A: Spores of the WT, ΔyabG, yabG^C (complementation strain) and yabG^C207A strains were purified on density gradients, fractionated [107] and the cortex/coat/exosporium and cortex/core proteins extracted. The proteins were resolved by SDS-PAGE and the gels stained with Coomassie (top panel) or subjected to immunoblot analysis (lower panels) with anti-YabG, anti-SleC, anti-GPR, anti-CdeC, anti-CotA and anti-CotM antibodies, as indicated. The red arrowheads indicate proteins that appear to be more extractable from ΔyabG and yabG^C207A spores while black arrowheads show proteins with reduced extractability. The position of YabG^C207A is indicated by a green arrowhead; asterisks show the position of non-specific species. Proteins in the indicated bands in the Coomassie-stained gel were identified by mass spectrometry. B: Spores of the indicated strains imaged by scanning electron microscopy. The yellow arrowheads point to the polar regions in yabG and yabG^C207A spores. The red arrowhead points to material that seems to peel-off the pole of a yabG^C207A spore. C: Spores of the WT (630Δerm) and yabG^C207A mutant were analysed by thin sectioning transmission electron microscopy (TEM). The regions within the red and yellow circles in the two left panels are magnified on the right panels. In WT spores, the yellow arrowheads point to the coat region and the blue arrowheads to the exosporium region. In yabG^C207A spores, the red arrowheads point to the lamellae seen in the appendage region, the green arrowheads to electron dense coat or exosporium material loosely attached to yabG^C207A spores and the black arrowheads to unstructured material present between the cortex and the coat layers. Also note the material peeling off from the appendage (brown arrowheads). Cr, spore core; Cx, cortex; Ap, appendage region. The numbers refer to the percentage of spores in which the coat is detached from the cortex (red) or with a long polar appendage with a lamellar structure (blue); 60–95 spores were counted for each strain. Scale bars: 3 μm in B; 500 nm (left column) or 100 nm (all other panels) in C. In B and C, the spores were purified on density gradients. See also S12 Fig.

https://doi.org/10.1371/journal.ppat.1011741.g002

In all, the ΔyabG or yabG^C207A mutations affected the extractability of proteins important for coat (SpoIVA, CotE, CotA) and exosporium morphogenesis (CdeM) and processing of Pre-pro-SleC.
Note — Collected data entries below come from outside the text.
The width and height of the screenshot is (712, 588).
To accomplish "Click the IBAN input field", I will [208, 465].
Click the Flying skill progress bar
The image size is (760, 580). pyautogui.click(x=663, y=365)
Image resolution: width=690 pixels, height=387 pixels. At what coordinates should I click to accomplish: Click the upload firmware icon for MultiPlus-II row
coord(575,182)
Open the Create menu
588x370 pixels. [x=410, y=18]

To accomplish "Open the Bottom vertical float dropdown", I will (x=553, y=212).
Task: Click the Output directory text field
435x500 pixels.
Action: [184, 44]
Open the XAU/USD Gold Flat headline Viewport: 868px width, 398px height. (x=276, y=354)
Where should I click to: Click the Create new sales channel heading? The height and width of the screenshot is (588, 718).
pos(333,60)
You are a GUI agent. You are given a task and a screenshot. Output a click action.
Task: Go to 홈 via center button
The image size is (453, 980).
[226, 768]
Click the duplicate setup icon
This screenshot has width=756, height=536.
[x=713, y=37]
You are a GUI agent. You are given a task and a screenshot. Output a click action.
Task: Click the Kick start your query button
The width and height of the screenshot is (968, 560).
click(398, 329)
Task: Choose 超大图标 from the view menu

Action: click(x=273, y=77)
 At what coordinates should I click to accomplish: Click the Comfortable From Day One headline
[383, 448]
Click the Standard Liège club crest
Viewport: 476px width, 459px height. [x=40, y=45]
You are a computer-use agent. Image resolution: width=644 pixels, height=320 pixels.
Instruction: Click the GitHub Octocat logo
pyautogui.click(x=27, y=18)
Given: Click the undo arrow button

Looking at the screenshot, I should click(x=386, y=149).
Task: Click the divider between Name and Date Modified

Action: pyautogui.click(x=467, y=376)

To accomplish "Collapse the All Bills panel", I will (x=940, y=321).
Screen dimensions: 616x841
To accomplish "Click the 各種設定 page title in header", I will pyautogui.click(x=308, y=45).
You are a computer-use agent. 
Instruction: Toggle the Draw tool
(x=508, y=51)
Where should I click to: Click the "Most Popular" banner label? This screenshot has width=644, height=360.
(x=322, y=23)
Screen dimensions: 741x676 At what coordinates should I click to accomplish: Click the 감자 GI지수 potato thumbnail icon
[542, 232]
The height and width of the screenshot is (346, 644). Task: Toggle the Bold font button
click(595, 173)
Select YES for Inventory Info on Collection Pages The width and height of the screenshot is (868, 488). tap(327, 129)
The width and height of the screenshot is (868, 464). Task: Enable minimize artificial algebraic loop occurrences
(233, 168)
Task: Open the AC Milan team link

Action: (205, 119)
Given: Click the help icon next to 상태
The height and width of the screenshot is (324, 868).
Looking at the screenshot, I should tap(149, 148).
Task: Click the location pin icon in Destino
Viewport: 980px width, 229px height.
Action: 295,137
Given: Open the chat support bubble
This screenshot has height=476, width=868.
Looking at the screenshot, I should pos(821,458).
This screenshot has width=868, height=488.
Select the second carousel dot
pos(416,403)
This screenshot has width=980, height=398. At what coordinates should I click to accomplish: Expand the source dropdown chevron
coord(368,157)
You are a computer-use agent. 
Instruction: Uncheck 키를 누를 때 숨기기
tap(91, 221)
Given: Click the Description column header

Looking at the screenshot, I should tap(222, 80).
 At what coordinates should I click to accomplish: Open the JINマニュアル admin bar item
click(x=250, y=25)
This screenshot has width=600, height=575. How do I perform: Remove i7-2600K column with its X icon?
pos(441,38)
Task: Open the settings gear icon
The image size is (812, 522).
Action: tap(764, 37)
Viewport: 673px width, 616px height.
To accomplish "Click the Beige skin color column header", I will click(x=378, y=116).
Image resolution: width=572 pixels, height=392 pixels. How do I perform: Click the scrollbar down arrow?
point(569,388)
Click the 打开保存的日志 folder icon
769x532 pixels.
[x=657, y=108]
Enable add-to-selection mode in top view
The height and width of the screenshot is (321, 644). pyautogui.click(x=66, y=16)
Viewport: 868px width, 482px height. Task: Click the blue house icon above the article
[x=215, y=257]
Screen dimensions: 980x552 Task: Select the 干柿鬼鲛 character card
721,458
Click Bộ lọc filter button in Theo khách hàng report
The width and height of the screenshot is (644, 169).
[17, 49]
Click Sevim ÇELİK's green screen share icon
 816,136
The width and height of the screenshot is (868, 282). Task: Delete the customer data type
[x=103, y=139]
yabG spores are more permeable to lysozyme

Since the integrity of the surface layers is important to prevent access of peptidoglycan-breaking enzymes to the spore cortex, we tested the resistance of spores to lysozyme treatment. Density-gradient purified spores were plated in a rich medium in the presence of the germinant taurocholate, before or after treatment with lysozyme. Survival was of 98.3% for WT spores, 69% for ΔyabG spores 72.3% for yabG^C207A spores and 90.6% for yabG^C spores. These numbers are close to the efficiency of plating of spores onto plates containing taurocholate without lysozyme treatment (see above) and were not statistically significant as assessed by one-way ANOVA and Tukey’s multiple comparison tests, suggesting that lysozyme had no effect on spore survival. Nevertheless, upon exposure to lysozyme, 46% of the ΔyabG spores and 41% of the yabG^C207A spores become phase-dark (6% for WT spores and 15% of the yabG^C spores) (S10 Fig). Thus, the alterations in assembly of the coat/exosporium layers appear sufficient to allow access of lysozyme to the spore cortex.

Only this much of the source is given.